[Start of section]
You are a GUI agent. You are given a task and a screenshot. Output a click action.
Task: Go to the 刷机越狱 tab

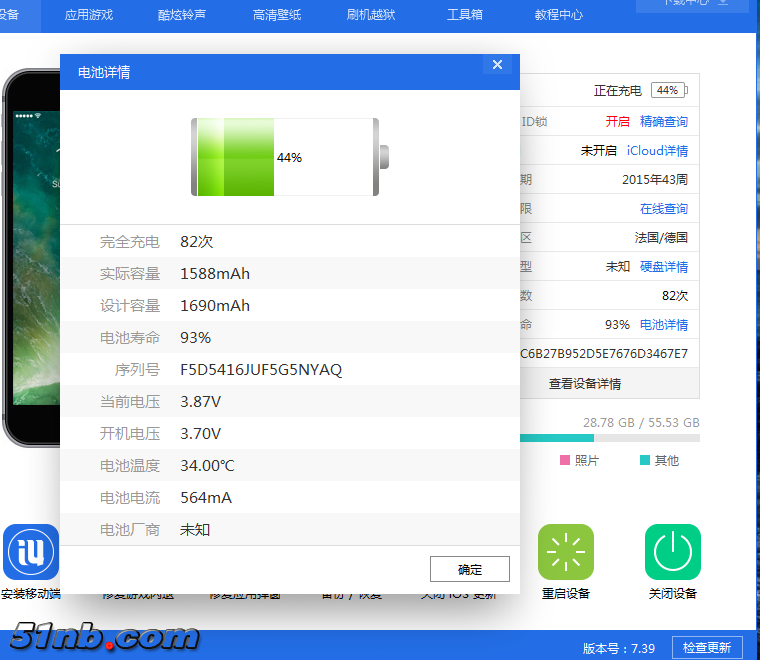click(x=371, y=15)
[End of section]
[Start of section]
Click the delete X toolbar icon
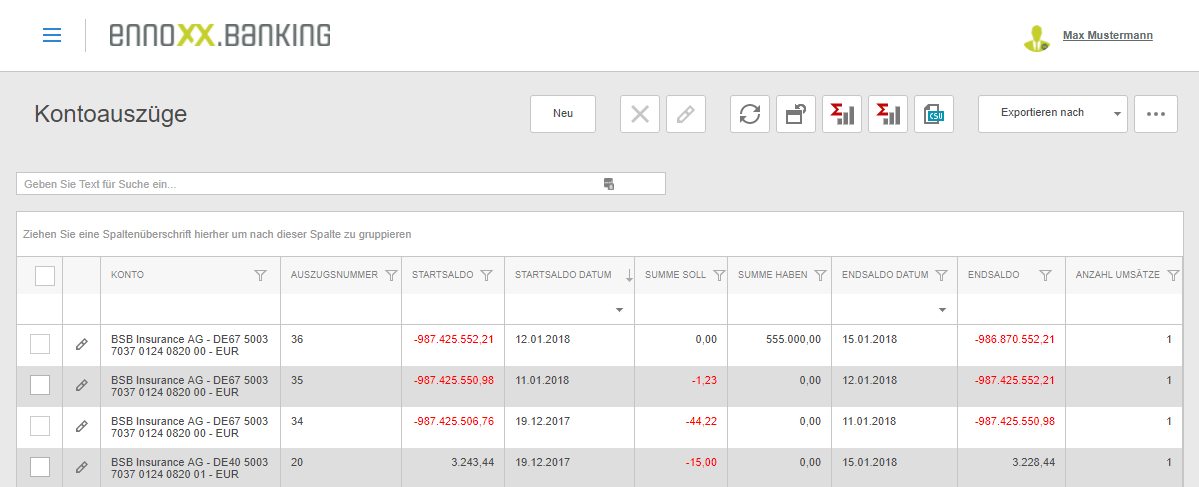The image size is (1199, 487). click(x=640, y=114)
[End of section]
[Start of section]
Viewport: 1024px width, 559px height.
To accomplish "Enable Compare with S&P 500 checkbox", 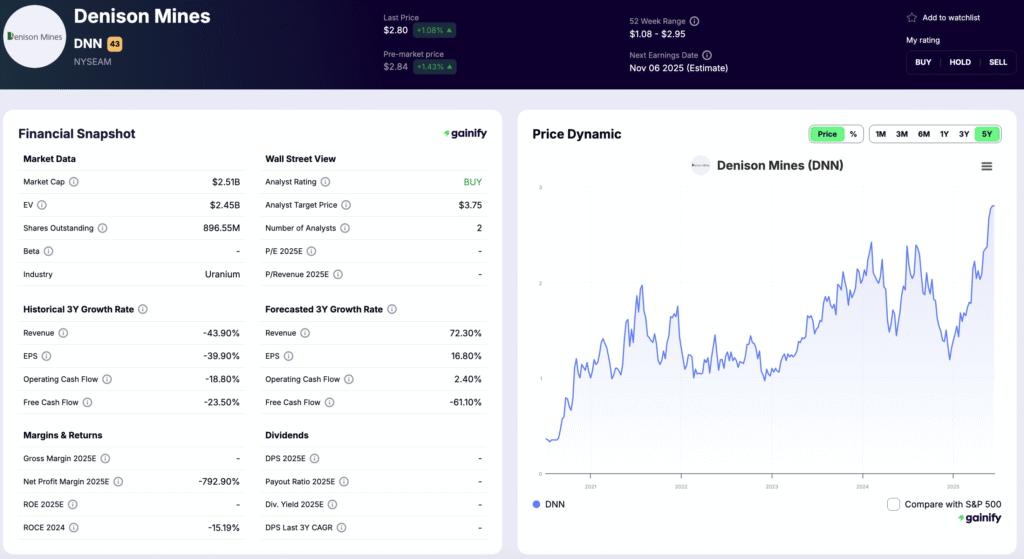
[End of section]
Activity ▸ Of all the material above, only the lines from the one that has "Viewport: 1024px width, 559px height." down to the one that has "Compare with S&P" are to be written out, exactly and with both ends included. Pictures are skipped.

Response to this task ▸
Viewport: 1024px width, 559px height.
To accomplish "Enable Compare with S&P 500 checkbox", 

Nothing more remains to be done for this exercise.